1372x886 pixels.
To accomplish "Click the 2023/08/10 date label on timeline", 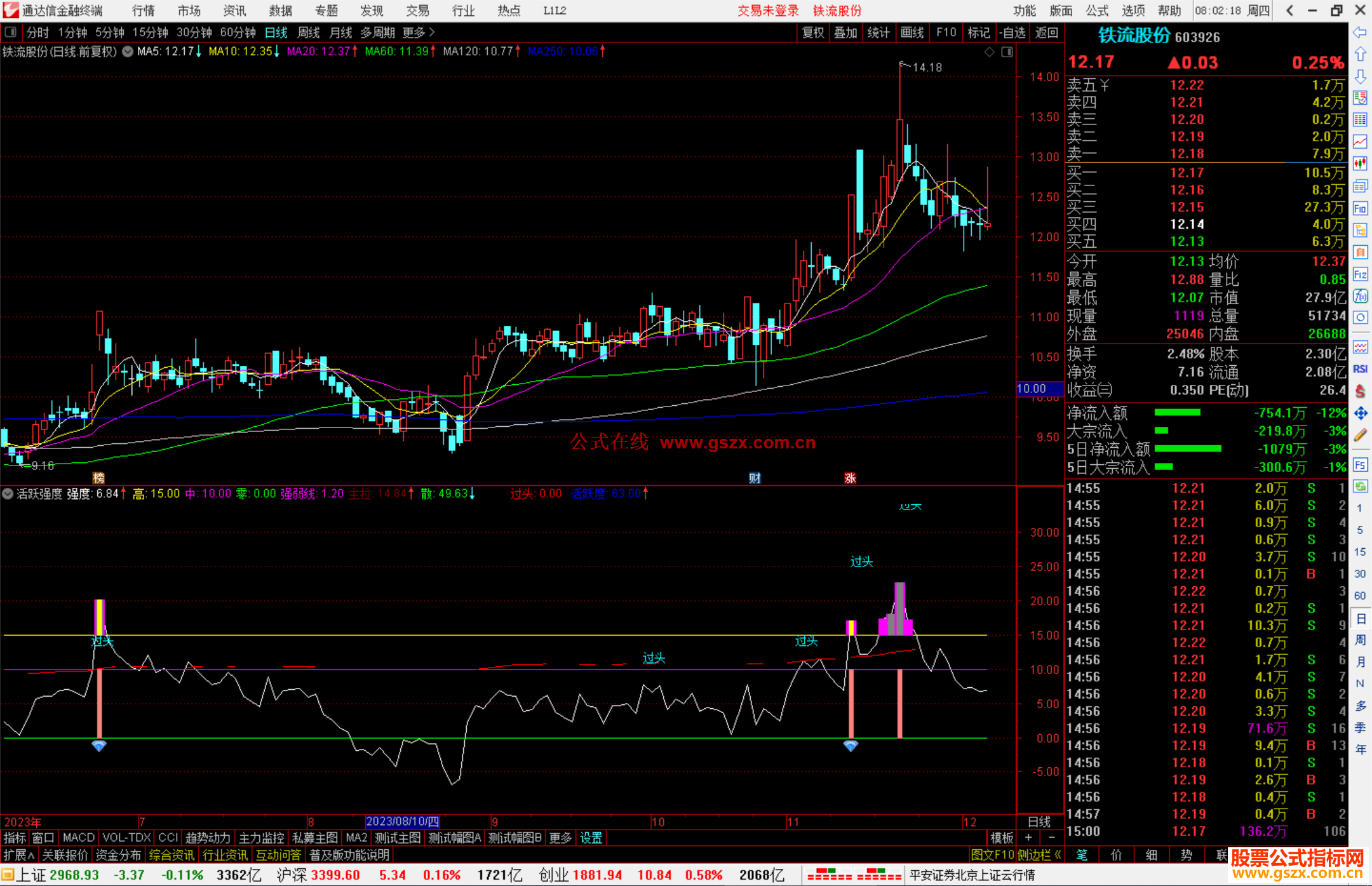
--
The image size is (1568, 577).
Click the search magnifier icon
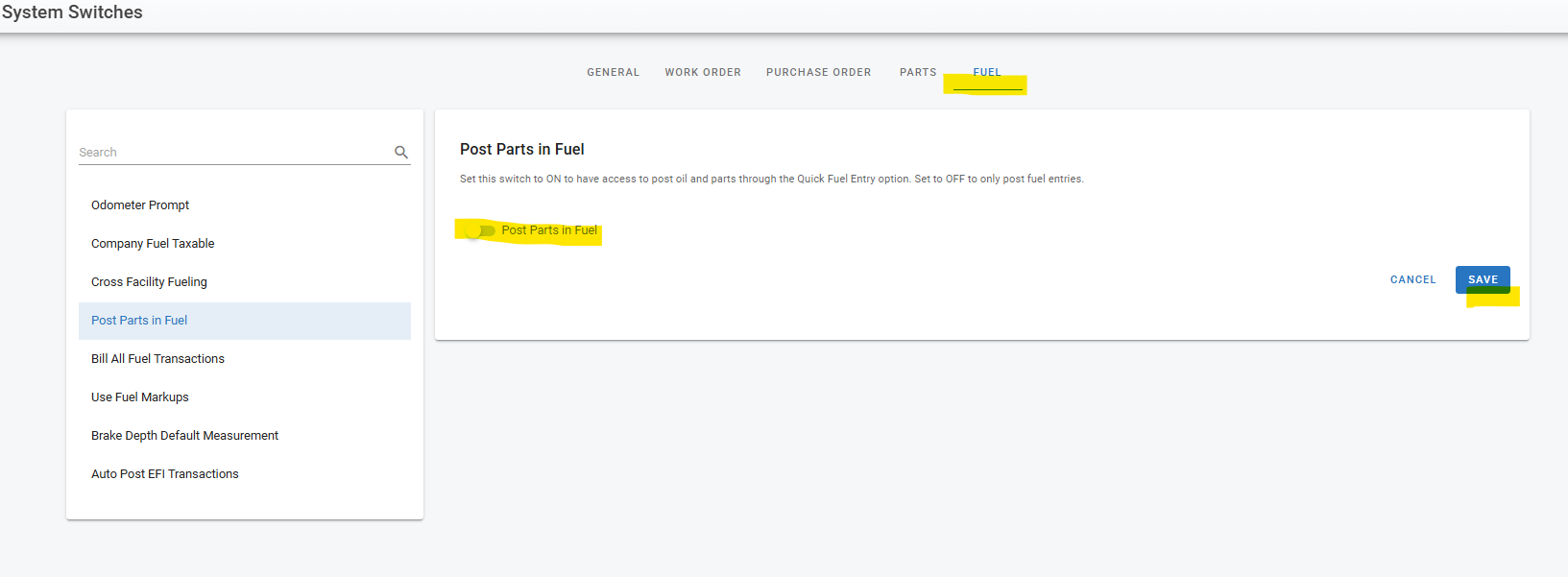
--
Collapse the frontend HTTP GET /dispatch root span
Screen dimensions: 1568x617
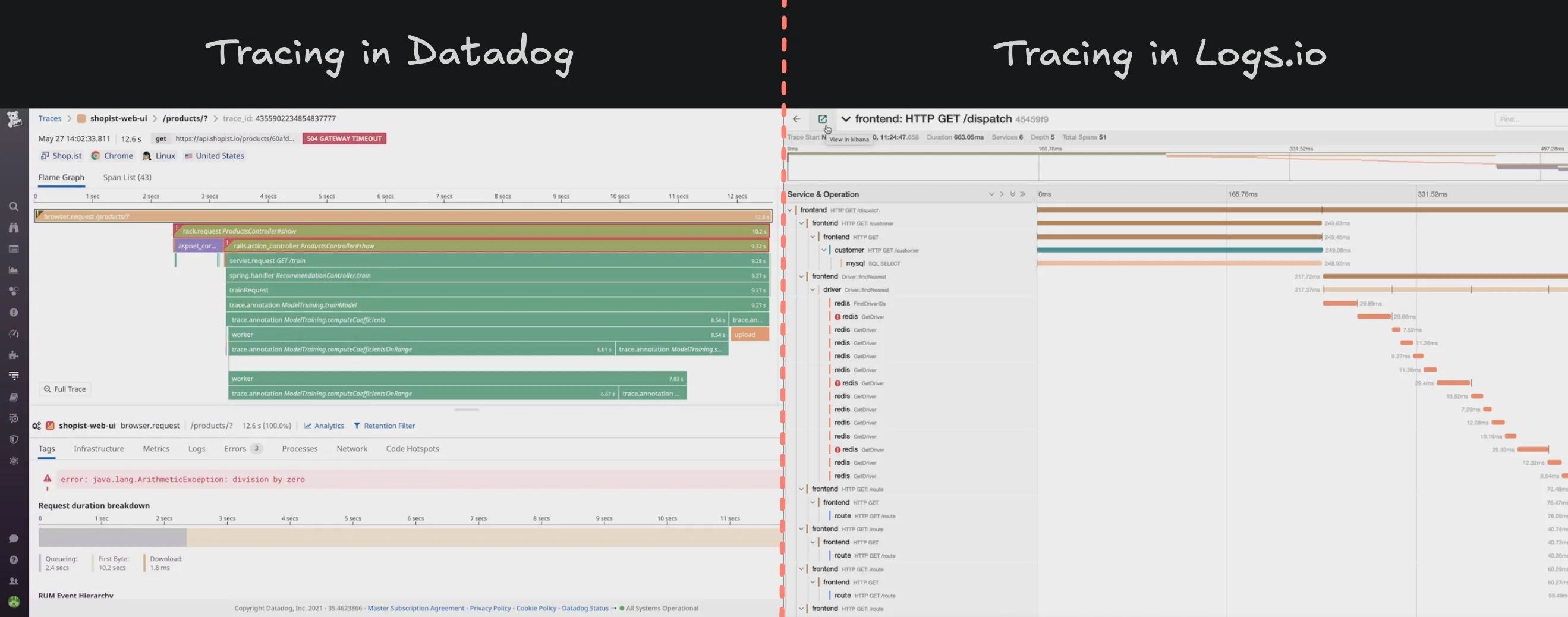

Task:
Copy out the listing word for word, starting at the line containing "The image size is (1568, 577)." and ending at the line containing "Click the search magnifier icon", with both of those lines included.

Full response:
The image size is (1568, 577).
Click the search magnifier icon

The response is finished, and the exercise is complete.